--Jules_
Il y a un lieu à la Cour où l'on ne vit pas. Un lieu où la mort est une réalité. Un lieu qui réunit parfois dans la douleur des gens qui ne se croisent et ne se parlent jamais. Le cimetière.
Les allées se suivent et ne se ressemblent pas. Les mieux argentés possèdent leur épitaphe, les inconnus partagent leur dernière demeure avec des centaines d'autres dans une fosse qu'on ne cesse de rouvrir. Sous la terre disparaissent ceux qui ont fait la réputation de la Cour des Miracles. Sous la terre s'activent les vers qui dévorent les froides chairs avec avidité, seules traces de vie sédentaire dans ce temple de la mort.
Des passants viennent se recueillir. Parfois des pleurs, des cris. D'autres ne sont que des ombres que l'on ne voit qu'une fois et qui disparaissent à tout jamais après avoir savouré leur forfait devant la tombe de leur victime. Mais la plupart du temps, tout n'est que silence, excepté lorsque l'on amène un nouveau pensionnaire de l'éternel qui fait son entrée au cimetière.

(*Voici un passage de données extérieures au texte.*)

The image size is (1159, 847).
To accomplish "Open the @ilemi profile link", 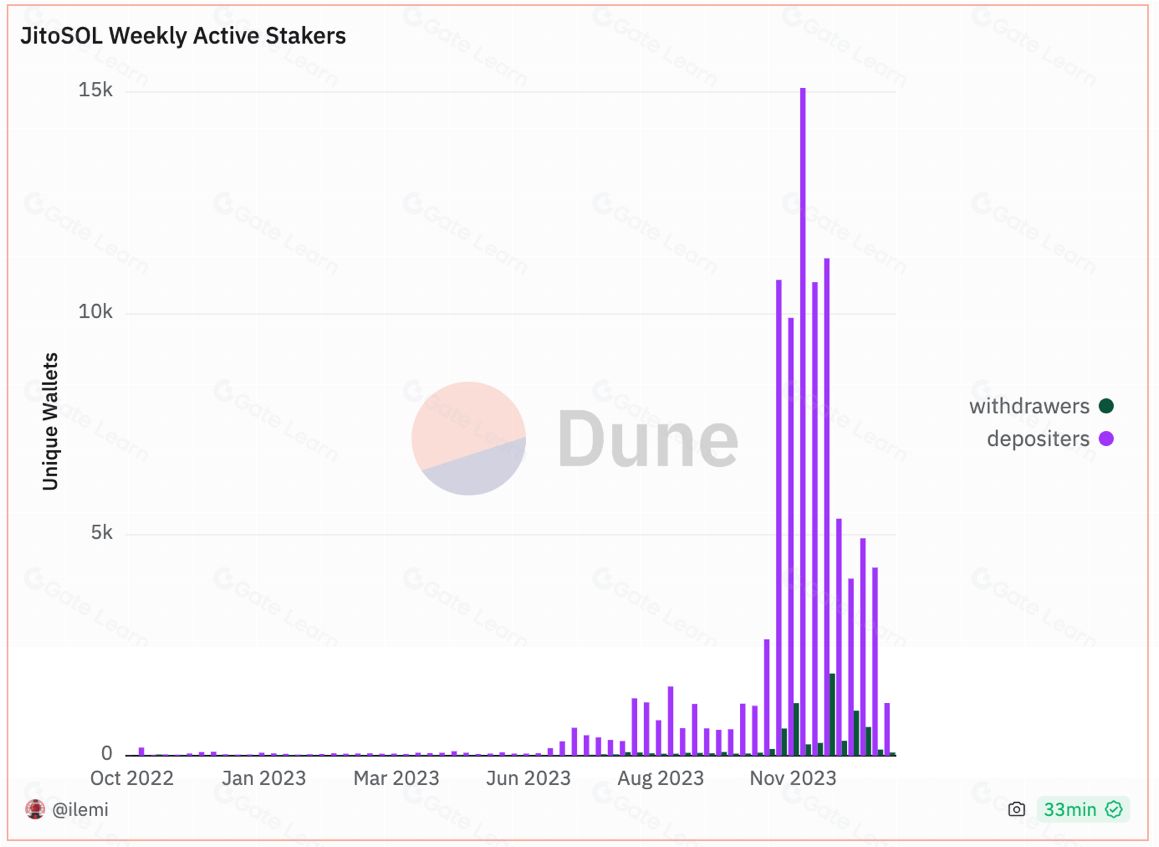I will pyautogui.click(x=80, y=809).
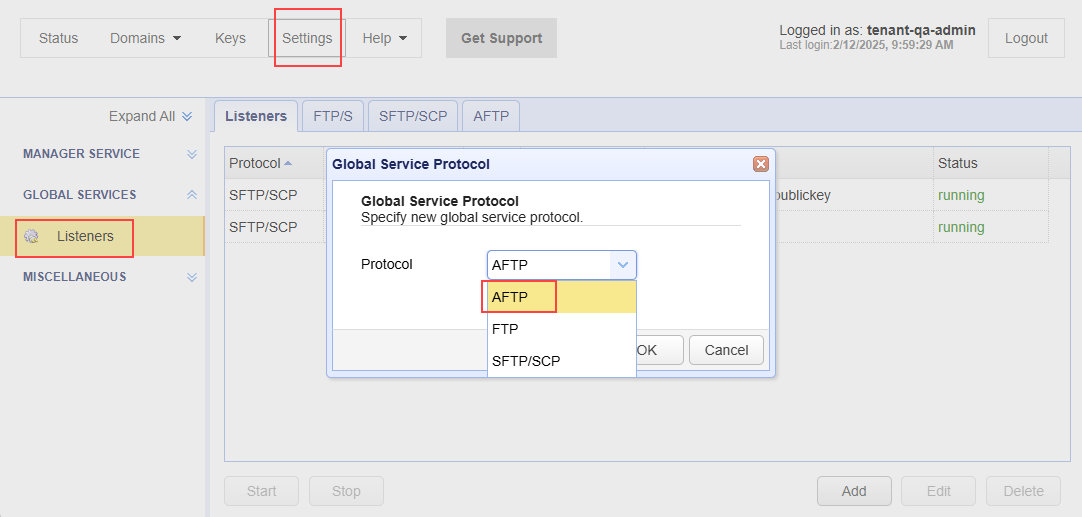Click the Add listener button
This screenshot has width=1082, height=517.
click(x=853, y=491)
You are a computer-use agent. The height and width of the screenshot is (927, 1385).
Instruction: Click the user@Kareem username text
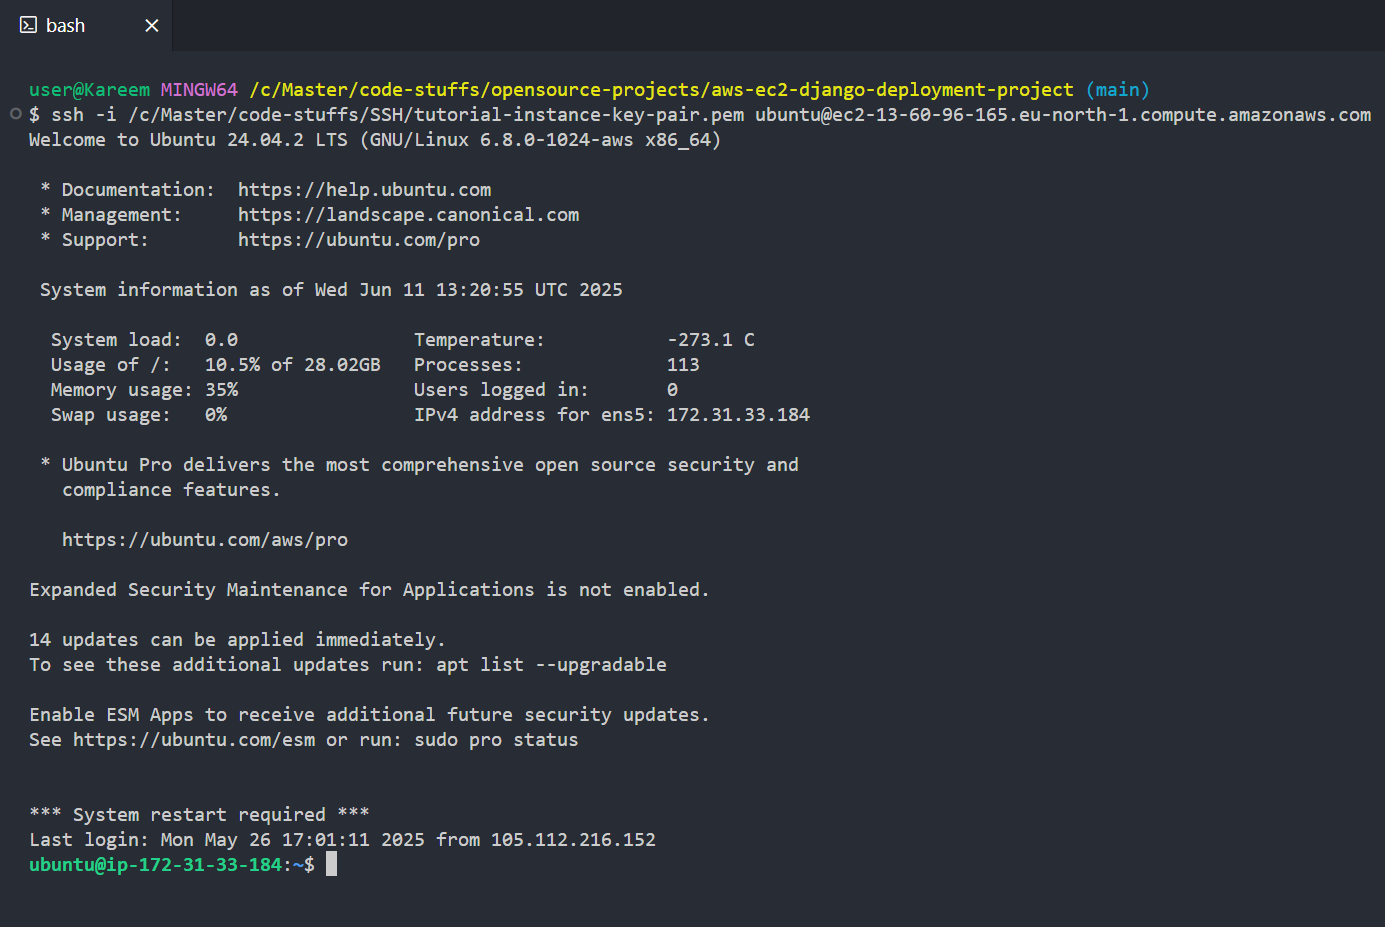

Jules y est fossoyeur. Il est jeune, le teint délicatement pâle avec des yeux perçants. Si ce n'était pas la Cour des Miracles on se demanderait pourquoi il est là, ayant plus sa place aux ordres d'un bourgeois avec une telle mine. Mais la mort est tellement séduisante, elle ne parle pas, elle. Mettre en terre une personne a quelque chose de beau pour lui, quelque chose d'émouvant. La mort n'est pas si sombre qu'on veut nous le faire croire, et à la Cour des Miracles, elle est banale.
Parmi les rangs il passe, nettoyant quelques stèles, arrachant quelques mauvaises herbes. Le soir, il lui arrive de s'asseoir à côté d'une tombe et de parler à celui qui l'occupe. Oh, il sait qu'il ne lui répondra pas, mais Jules aime cette proximité. Les morts sont ses amis, et il en prend soin, leur tient compagnie. Il n'a pas d'ami vivant, lui. Il n'a jamais essayé d'en avoir. Les seules personnes en vie à qui il parle sont les taverniers ou les quelques mendiants qui chantent des chansons paillardes à l'entrée du cimetière. Mais il y a tellement à faire, qu'il ne s'attarde jamais à la conversation, hormis avec les visiteurs qui ne l'intéressent que vaguement mais qu'il se doit de saluer en bon fossoyeur.
Il y a un lieu à la Cour où l'on ne vit pas...en apparence.